President Biden Does Not Want to Take Your Guns Away | Opinion
For decades, one of the most tried and true scare tactics by the gun lobby is that the government—specifically Democrats—are coming for your guns. These misinformation campaigns have been used for years to scare law-abiding Americans into thinking they are going to be put under government surveillance to confiscate their guns.
Let's be crystal clear—the Biden administration has no secret plan to take away your guns.
While some of my colleagues on the other side of the aisle have carried the water for the gun lobby over many years, there has been a recent uptick in letters and statements to the Bureau of Alcohol, Tobacco, Firearms and Explosives (ATF) which falsely claim there is a "backdoor gun registry." Although this is patently false, right-wing media continues to amplify this lie.
Fox News' Laura Ingraham, whose nightly viewership often eclipses 3 million people, incorrectly claimed that "the U.S. government is storing just under 1 billion gun purchase files and digitizing them, presumably for searchability down the road. ... This massive log of gun purchases, it's not a significant leap toward the ultimate goal of a national gun registry." This unfounded conspiracy theory does nothing more than help the gun lobby continue to sell guns and ammunition.
In fact, a top gun manufacturer lobbyist himself recently tweeted that he toured the ATF's crime gun trace center and concluded that the ATF "does not maintain an illegal gun registry."

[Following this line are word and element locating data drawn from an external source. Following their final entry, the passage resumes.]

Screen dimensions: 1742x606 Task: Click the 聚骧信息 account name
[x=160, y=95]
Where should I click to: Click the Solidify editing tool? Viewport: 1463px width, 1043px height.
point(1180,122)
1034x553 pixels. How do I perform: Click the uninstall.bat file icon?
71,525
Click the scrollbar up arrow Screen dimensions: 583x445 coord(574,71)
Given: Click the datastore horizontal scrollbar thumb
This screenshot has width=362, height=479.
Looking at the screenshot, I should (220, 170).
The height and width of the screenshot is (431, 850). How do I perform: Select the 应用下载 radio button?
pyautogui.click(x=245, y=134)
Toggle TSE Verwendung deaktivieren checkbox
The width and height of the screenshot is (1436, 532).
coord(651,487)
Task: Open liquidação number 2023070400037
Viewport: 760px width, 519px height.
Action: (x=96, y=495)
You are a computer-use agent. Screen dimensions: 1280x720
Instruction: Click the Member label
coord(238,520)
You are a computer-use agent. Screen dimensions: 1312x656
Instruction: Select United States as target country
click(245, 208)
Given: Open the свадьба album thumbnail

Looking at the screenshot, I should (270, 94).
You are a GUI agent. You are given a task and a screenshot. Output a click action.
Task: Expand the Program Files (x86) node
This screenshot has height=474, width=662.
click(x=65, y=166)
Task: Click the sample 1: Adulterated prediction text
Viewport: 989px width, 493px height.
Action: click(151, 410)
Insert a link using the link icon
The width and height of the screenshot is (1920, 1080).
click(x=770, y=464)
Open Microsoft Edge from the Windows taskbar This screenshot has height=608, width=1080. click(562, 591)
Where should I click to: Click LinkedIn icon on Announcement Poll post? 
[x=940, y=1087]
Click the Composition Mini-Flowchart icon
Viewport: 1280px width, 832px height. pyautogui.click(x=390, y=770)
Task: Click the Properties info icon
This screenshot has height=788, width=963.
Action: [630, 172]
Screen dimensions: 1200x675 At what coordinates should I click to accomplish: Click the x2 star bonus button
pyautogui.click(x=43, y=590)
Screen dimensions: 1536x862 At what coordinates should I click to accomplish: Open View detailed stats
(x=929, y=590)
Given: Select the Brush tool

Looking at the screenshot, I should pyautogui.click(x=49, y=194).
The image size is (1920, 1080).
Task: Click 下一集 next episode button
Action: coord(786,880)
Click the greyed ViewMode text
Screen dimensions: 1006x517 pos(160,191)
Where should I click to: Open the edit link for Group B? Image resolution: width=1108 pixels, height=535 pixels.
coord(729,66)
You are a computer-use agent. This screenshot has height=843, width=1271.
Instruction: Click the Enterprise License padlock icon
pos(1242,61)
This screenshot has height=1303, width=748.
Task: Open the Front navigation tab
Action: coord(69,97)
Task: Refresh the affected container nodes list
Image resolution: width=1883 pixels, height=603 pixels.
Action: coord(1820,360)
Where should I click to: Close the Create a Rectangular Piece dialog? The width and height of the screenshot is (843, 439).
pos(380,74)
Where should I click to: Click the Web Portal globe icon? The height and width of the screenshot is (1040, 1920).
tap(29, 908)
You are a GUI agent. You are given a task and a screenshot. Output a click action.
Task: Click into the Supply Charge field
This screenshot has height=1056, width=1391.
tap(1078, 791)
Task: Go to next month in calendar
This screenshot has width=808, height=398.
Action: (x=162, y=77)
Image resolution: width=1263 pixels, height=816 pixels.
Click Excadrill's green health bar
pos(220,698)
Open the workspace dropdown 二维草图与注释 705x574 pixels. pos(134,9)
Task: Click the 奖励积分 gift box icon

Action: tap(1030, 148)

Current law plainly states the uses and limitations of ATF's records system, including requirements that all gun stores maintain records of firearm sales. When a gun store goes out of business, its records must be transferred to the ATF for use in tracing guns used in crimes. Tracing occurs through an ATF records system called OBRIS—Out of Business Records Imaging System—which is accessed only after a crime occurs and data is requested from a law enforcement entity. One third of all crime gun traces are conducted on OBRIS, making it an essential law enforcement tool to keeping our streets safe.

Under the George W. Bush administration, ATF began digitizing paper records in its collection into non-searchable images, a process that continued through both Democratic and Republican administrations alike. In fact, nearly 66 percent of record digitization from the entire ATF database occurred under the Trump administration.
The simple truth is that a gun registry does not exist and is not even being contemplated to illegally track law abiding individuals who exercise their Second Amendment rights.
With the real threat of rising crime, the American people demand solutions that keep their families and communities safe. Luckily, President Joe Biden has responded to these calls by nominating Steve Dettelbach to become the next ATF director. The president also recently finalized a rule to require that ghost guns—privately made firearms without serial numbers that are challenging to trace to a crime scene—finally be regulated as weapons.
Members of Congress must continue this work by acting on bipartisan solutions that make an actual difference—like establishing a National Office of Gun Violence Prevention in the White House, investing in Community Violence Intervention Programs that remove illegal guns used in domestic firearm violence incidents and holding the gun industry directly accountable for negligent sales of firearms and ammunition.
It is irresponsible to use false conspiracies to curb this essential work. Neither the president nor the newly nominated ATF director want to take your guns away and there is no such thing as a gun registry. And it is incumbent upon the vast majority of Americans who care about the truth rather than conspiracy clickbait to push back on dis- and misinformation that harms public safety.
Rep. Eric Swalwell represents California's 15th Congressional District and serves on the House Committee on the Judiciary, the House Permanent Select Committee on Intelligence and the House Homeland Security Committee.
The views expressed in this article are the writer's own.